**ASSIGNED TASK:**
Copy all lines in the material holding the string "Admin".

**PROVIDED DATA:**

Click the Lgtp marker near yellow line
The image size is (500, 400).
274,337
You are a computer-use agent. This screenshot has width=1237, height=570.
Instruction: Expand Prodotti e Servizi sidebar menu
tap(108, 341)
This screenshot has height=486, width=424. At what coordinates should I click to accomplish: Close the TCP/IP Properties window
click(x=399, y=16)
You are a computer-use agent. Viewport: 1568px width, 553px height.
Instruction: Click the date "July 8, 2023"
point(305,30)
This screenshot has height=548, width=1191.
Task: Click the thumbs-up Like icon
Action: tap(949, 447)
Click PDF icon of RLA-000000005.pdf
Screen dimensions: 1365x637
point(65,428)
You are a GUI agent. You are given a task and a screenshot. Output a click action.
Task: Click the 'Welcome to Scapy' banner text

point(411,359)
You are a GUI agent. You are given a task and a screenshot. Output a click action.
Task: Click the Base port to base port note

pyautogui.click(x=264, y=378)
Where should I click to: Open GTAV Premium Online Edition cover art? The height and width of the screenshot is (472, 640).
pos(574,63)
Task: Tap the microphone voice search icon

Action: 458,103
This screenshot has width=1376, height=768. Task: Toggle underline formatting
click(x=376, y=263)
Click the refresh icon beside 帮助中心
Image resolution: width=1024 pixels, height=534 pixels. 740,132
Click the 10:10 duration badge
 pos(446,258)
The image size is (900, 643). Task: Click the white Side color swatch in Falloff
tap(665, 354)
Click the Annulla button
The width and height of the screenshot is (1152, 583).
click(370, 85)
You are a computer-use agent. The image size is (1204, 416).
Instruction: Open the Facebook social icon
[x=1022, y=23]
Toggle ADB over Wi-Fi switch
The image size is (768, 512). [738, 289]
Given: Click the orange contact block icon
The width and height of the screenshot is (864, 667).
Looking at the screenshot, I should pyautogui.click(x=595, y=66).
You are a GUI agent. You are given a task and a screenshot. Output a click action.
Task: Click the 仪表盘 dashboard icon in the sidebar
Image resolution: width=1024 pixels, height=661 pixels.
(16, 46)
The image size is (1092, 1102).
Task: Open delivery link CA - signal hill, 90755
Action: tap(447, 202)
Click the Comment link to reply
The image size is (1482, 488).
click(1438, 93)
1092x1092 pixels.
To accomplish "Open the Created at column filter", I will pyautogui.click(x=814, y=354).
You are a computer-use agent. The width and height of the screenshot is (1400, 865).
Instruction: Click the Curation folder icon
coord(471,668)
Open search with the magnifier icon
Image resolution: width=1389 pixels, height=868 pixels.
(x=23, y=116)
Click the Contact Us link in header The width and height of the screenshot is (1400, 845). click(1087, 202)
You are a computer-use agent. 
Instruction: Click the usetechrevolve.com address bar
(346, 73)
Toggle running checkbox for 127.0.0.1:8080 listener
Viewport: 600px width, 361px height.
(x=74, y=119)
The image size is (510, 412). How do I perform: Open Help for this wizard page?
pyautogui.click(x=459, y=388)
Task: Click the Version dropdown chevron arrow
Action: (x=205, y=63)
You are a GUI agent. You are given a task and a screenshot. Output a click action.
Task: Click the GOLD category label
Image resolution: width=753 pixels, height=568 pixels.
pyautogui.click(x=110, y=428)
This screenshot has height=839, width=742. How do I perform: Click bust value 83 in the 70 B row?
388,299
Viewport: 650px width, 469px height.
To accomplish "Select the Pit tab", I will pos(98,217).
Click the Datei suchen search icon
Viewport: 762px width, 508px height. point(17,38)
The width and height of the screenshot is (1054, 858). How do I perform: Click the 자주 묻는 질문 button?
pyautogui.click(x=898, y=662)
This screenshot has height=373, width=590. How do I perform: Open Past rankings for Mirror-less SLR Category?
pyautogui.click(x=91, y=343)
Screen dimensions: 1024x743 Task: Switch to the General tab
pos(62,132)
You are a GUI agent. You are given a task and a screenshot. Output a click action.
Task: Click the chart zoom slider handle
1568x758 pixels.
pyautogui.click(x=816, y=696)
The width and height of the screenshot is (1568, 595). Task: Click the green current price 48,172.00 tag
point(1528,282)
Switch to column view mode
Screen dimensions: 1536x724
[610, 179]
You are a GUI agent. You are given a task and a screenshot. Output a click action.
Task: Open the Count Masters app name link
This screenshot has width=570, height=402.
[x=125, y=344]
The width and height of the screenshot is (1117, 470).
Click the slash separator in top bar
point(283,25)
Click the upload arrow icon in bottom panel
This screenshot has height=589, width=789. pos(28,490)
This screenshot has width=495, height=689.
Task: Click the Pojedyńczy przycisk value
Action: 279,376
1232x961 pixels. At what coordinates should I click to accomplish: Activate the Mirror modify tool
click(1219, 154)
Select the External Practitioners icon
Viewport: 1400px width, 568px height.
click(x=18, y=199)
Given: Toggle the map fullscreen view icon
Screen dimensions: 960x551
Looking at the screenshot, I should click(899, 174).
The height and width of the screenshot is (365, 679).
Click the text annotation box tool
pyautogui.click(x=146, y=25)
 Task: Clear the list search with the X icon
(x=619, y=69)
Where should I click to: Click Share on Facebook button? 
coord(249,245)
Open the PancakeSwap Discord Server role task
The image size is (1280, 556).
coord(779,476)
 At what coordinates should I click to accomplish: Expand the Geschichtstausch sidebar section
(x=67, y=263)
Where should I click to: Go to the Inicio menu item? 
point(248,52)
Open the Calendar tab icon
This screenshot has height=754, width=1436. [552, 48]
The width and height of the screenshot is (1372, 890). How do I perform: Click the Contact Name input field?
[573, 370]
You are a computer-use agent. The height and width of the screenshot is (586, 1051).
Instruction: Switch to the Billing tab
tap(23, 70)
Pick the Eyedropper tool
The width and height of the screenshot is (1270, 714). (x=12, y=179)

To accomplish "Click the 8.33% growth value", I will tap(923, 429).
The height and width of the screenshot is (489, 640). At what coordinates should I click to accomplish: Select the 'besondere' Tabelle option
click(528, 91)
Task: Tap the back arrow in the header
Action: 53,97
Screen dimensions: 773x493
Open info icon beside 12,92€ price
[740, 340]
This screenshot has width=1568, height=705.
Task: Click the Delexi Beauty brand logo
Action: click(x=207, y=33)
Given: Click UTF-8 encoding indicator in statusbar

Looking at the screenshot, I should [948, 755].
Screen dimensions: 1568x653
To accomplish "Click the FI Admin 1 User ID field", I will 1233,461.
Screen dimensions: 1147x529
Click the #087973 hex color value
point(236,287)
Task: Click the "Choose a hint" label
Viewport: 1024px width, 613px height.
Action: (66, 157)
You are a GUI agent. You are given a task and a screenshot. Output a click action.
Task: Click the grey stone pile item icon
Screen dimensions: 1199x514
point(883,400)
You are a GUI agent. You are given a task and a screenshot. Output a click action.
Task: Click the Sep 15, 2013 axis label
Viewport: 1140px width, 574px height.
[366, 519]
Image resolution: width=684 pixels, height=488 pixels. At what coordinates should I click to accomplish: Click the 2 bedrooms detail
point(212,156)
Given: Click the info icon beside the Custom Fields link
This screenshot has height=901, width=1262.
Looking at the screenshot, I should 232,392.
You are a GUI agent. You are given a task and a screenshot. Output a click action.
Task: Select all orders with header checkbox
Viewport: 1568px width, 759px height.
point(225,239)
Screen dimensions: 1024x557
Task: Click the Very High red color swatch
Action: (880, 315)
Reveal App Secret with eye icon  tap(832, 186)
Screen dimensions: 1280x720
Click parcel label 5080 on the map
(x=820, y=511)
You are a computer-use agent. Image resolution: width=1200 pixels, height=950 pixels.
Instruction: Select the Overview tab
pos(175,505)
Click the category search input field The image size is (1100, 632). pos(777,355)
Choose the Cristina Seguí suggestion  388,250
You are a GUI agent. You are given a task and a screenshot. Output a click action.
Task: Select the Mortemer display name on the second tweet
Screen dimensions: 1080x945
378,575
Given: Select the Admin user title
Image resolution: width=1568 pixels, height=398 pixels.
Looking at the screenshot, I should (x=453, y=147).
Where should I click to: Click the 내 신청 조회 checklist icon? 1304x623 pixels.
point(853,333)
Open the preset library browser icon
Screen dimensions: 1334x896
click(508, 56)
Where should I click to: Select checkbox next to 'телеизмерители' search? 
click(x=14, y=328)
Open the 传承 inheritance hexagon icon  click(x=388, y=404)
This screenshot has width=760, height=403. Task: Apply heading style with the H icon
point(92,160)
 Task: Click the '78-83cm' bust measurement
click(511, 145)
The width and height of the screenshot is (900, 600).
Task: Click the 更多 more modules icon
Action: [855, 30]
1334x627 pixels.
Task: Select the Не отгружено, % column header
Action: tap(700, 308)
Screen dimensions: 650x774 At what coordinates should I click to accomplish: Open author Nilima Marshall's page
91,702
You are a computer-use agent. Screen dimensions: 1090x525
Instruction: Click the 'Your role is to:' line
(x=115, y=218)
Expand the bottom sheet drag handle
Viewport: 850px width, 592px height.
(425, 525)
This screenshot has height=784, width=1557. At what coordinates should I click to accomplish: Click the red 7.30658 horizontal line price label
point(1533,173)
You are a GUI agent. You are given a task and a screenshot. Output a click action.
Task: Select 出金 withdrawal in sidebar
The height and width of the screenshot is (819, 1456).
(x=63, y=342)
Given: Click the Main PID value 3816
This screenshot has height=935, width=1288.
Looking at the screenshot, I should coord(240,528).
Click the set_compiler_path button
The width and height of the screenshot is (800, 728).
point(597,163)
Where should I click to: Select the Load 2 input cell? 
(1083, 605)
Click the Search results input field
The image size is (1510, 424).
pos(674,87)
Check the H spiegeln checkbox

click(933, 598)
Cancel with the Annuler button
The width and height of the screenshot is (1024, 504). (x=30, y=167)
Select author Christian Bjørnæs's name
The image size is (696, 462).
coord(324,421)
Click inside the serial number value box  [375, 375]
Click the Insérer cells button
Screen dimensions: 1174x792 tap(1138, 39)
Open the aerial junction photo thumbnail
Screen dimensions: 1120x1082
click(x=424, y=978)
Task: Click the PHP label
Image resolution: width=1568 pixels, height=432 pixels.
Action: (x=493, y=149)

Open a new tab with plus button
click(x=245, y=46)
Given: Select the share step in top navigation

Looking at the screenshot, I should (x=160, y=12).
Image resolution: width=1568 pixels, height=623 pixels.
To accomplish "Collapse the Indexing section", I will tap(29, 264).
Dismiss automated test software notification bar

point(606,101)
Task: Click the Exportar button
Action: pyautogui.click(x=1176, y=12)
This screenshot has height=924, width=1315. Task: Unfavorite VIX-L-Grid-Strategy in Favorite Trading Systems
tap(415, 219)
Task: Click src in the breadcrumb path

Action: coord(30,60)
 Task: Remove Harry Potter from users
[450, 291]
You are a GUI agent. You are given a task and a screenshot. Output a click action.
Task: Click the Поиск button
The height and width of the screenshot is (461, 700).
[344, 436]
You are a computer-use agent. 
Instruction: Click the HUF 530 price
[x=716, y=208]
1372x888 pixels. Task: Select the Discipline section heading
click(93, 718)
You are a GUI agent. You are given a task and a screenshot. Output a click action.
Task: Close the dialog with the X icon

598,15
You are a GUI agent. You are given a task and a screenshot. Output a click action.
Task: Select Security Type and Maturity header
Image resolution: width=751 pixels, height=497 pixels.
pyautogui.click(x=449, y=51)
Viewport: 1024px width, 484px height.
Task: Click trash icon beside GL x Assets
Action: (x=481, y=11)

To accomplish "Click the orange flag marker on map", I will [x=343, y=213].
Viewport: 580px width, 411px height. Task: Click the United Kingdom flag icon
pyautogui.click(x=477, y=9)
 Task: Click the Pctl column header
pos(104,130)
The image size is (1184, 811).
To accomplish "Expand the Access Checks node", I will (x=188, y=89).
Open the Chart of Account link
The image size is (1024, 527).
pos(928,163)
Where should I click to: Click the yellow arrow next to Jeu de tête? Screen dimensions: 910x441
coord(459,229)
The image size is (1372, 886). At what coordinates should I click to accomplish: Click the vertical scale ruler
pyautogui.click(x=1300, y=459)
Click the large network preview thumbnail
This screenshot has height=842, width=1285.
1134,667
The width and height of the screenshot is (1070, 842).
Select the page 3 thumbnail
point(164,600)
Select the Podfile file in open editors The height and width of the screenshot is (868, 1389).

**FINISHED EXERCISE:**
To accomplish "Click the FI Admin 1 User ID field", I will 1233,461.
Given: Select the Admin user title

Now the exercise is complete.